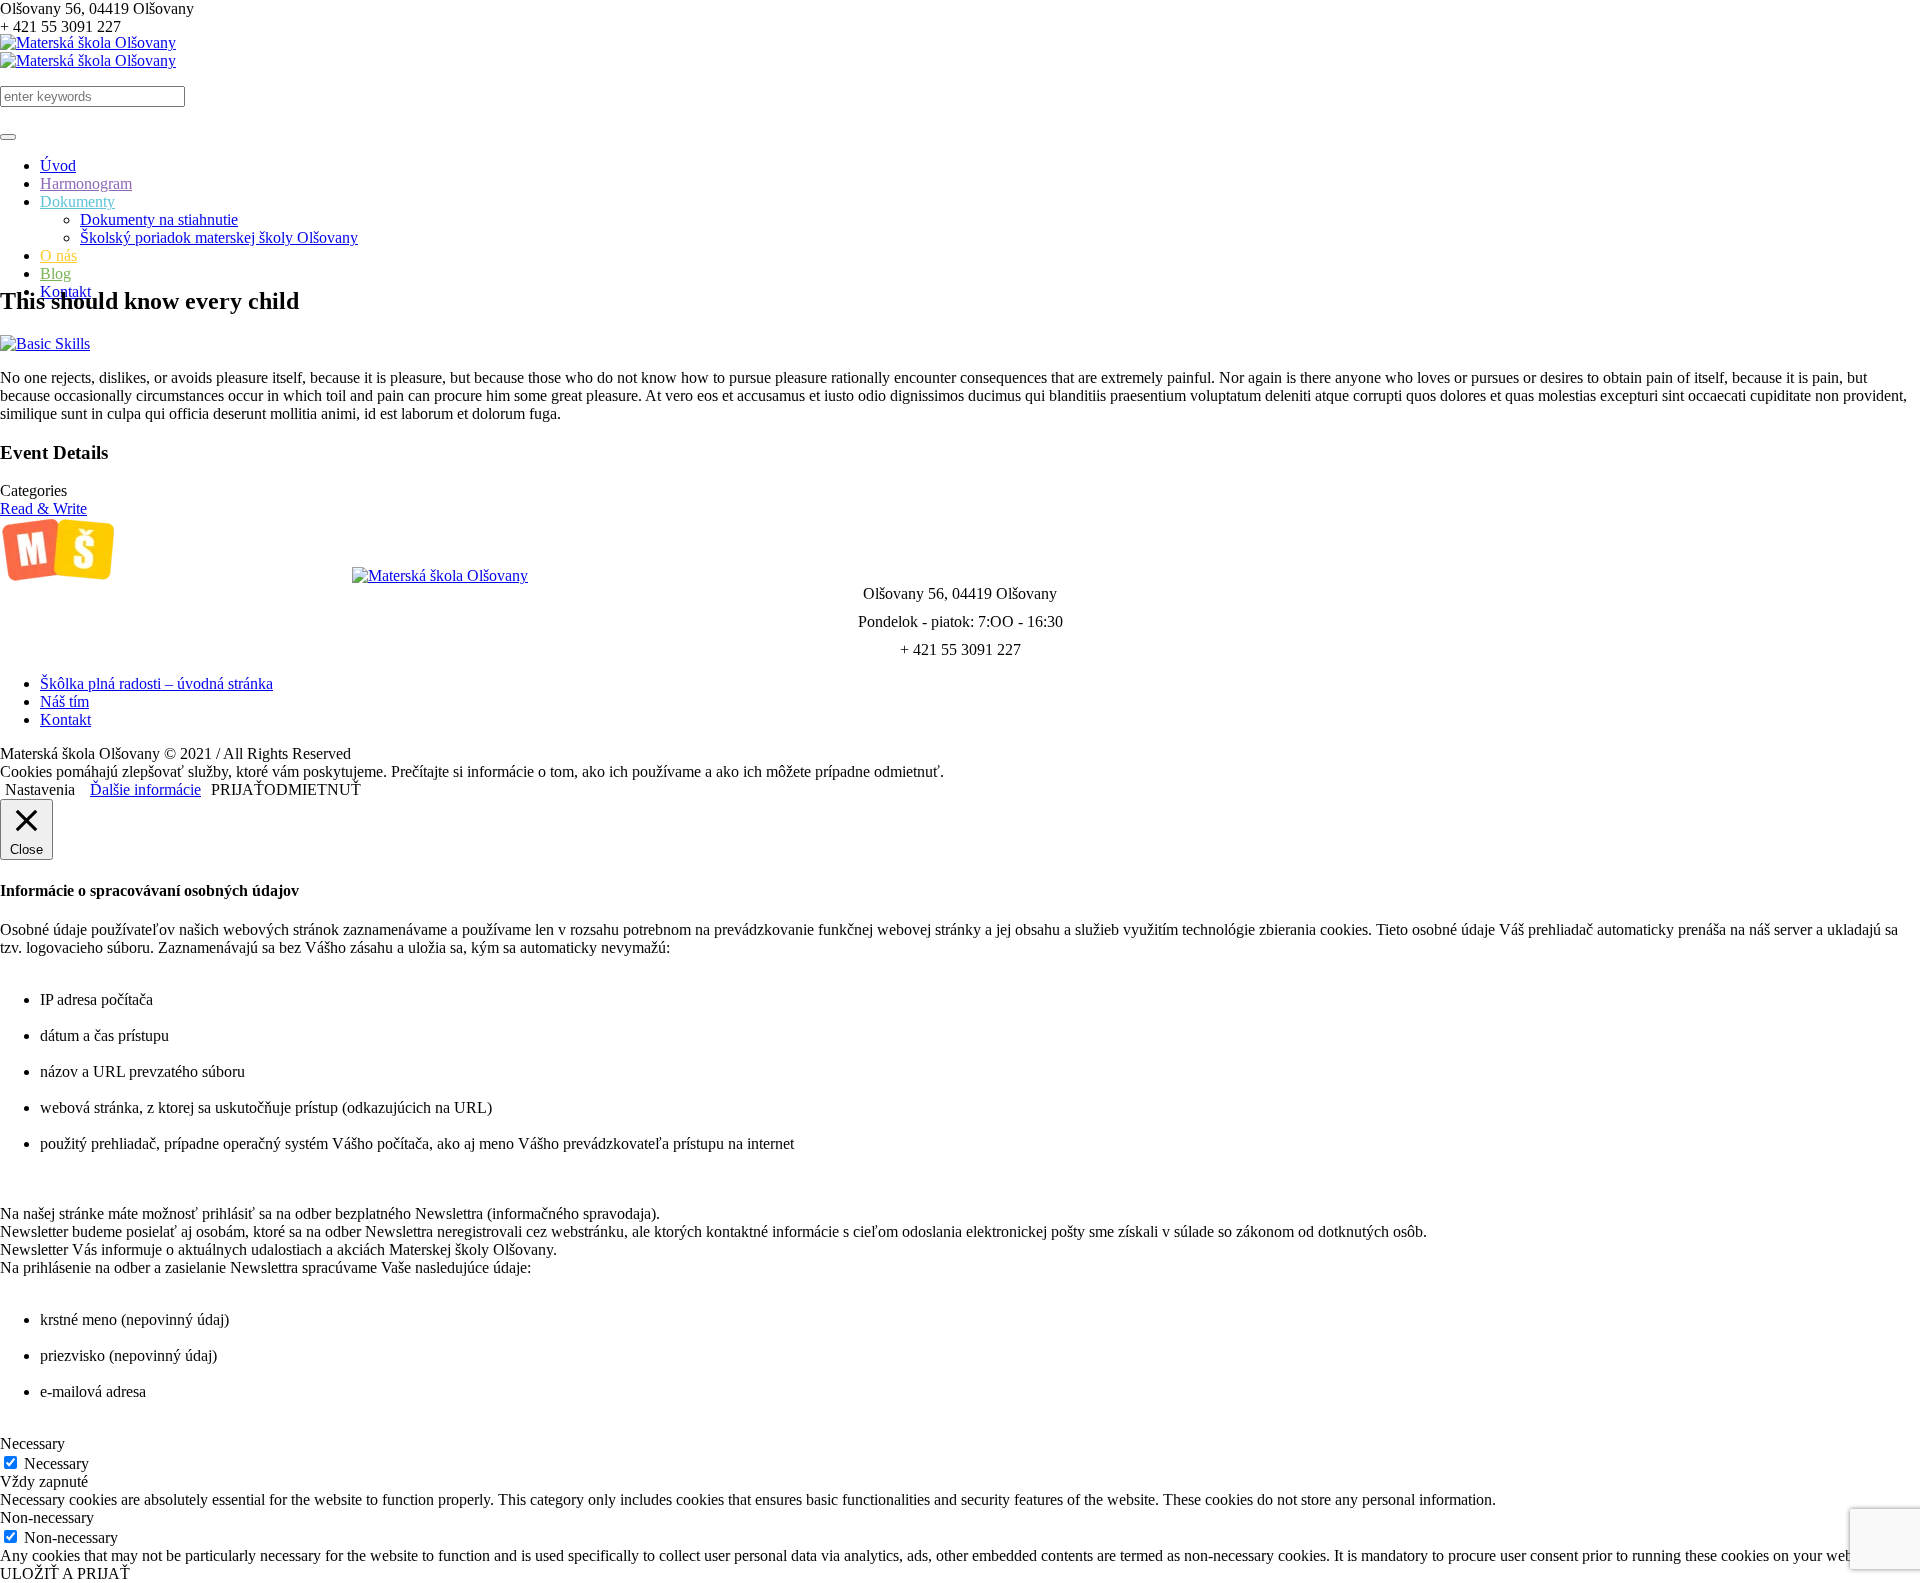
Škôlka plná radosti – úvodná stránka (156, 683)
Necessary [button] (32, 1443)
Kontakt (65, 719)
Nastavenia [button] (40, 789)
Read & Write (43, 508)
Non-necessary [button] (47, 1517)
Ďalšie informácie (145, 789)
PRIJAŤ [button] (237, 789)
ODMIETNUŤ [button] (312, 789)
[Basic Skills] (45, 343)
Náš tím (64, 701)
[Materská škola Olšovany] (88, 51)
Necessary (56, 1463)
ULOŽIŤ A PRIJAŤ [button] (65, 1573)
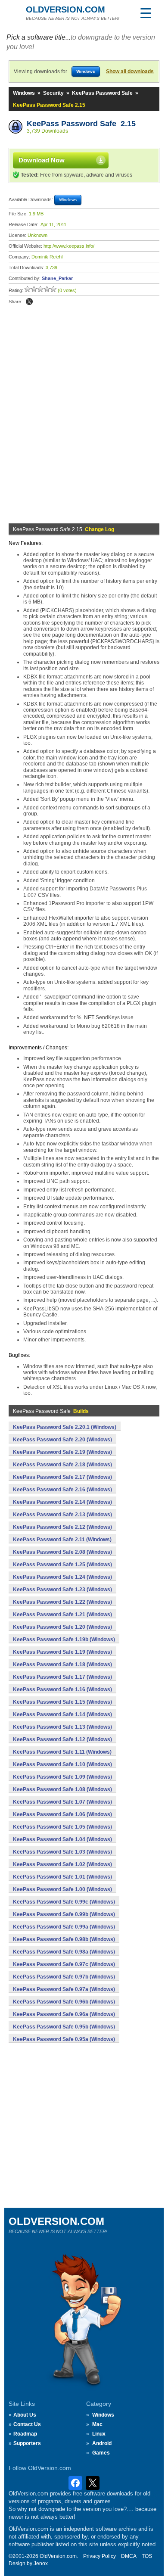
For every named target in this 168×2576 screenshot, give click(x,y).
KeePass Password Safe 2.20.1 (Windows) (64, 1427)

★ ★ ★

**Activity**. Return each line of the material exactly as written; exclude the pictures.

**Solution for this task**.
Škôlka plná radosti – úvodná stránka (156, 683)
Necessary [button] (32, 1443)
Kontakt (65, 719)
Nastavenia [button] (40, 789)
Read & Write (43, 508)
Non-necessary [button] (47, 1517)
Ďalšie informácie (145, 789)
PRIJAŤ [button] (237, 789)
ODMIETNUŤ [button] (312, 789)
[Basic Skills] (45, 343)
Náš tím (64, 701)
[Materská škola Olšovany] (88, 51)
Necessary (56, 1463)
ULOŽIŤ A PRIJAŤ [button] (65, 1573)
For every named target in this 168×2576 screenshot, give click(x,y).
KeePass Password Safe 2.20.1 (Windows) (64, 1427)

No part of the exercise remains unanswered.